ENTRE LES LIGNES
Dans de beaux draps…
Printemps 1924. Jane, jeune domestique au sein d’une famille anglaise endeuillée, devient la maîtresse d’un jeune homme de la haute bourgeoisie, fils des voisins de ses patrons. Des années plus tard, devenue écrivaine, Jane se remémore ce jour de fête des mères où pendant que les propriétaires partaient à un pique-nique, elle retrouvait secrètement cet amant…
Après sa première sélection cannoise avec "Les Filles du soleil" en 2018, Eva Husson avait à nouveau pu fouler le tapis rouge en 2021 avec ce film qui s’est fait attendre, "Mothering Sunday", et qui a finalement trouvé une date de sortie dans nos salles de cinéma françaises sous le titre "Entre les lignes". On peut toujours être étonné d’un tel choix de distribution des années plus tard, surtout avec si peu de promotion autour. Et ce malgré la présence au générique des belles têtes d’affiche que sont Olivia Colman et Colin Firth. Mais, bien que l’eau ait coulé sous les ponts depuis mai 2021, on se remémore que le long-métrage d’Eva Husson n’avait pas laissé un souvenir impérissable lors de sa présentation sur la Croisette.
On est en effet assez loin de la promesse d’un film passionné et passionnant à l’ambiance façon "Downton Abbey". La réalisatrice filme sans grands effets et sans grande ambition une histoire d'amour entre une bonne et un jeune de la haute, lui-même promis à une autre femme de son rang. Cette adaptation littéraire ne nous emportera pas bien loin. Certes, elle sait sublimer les corps arrivant à faire transpirer l'érotisme d’une relation ténébreuse entre deux amoureux qui bravent les interdits d’une société organisée en classes. Eva Husson maîtrise en effet les scènes de l'intime où elle montre frontalement la nudité de ses protagonistes, les peaux lisses baignées de lumière, les intégrant dans des cadres d'une grande beauté. Il faut dire que dans son premier long "Bang Gang (une histoire d'amour moderne)", elle explorait déjà la sexualité et les relations amoureuses chez les adolescents. Ici, les jeunes comédiens Josh O’Connor ("Seule la terre") et Odessa Young ("Assassination Nation"), encore peu vus à l'écran, marquent les esprits par leur grande spontanéité de jeu.

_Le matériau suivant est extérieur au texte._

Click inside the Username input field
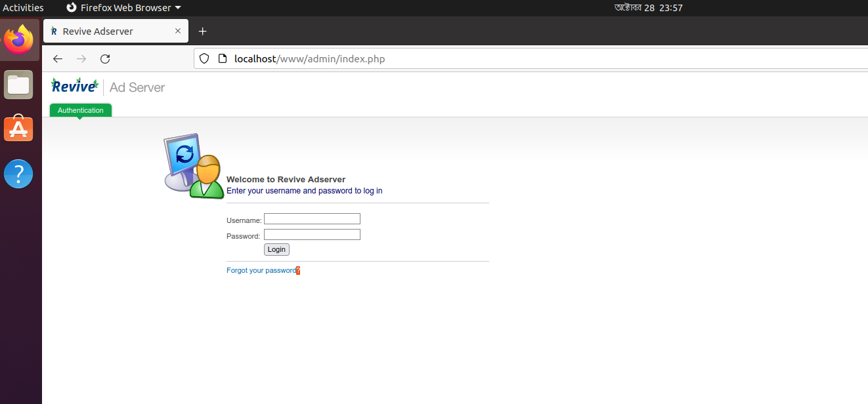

Mais quand on quitte les tourtereaux, on n’est jamais emporté par le reste de l’histoire, ni à table où trois familles bourgeoises déjeunent dans un élégant jardin anglais, ni entre passé et présent sur les traces mémorielles d’une écrivaine qui cherche à se souvenir d’une relation peut-être fantasmée. Eva Husson est loin d’être à la hauteur d’une Jane Campion qui livre des films aussi puissants que poignants, comme "La Leçon de Piano" ou "Bright star". "Entre les lignes" aura sur nous le même effet qu’un long repas familial dominical qui s’étire en longueurs. Heureusement, entre deux bâillements, et quand on n’est pas entre les beaux draps des jeunes amants baignés de lumière, la géniale Olivia Colman, cynique à souhait en mère meurtrie par la disparition de son fils unique, est là pour nous maintenir éveillés.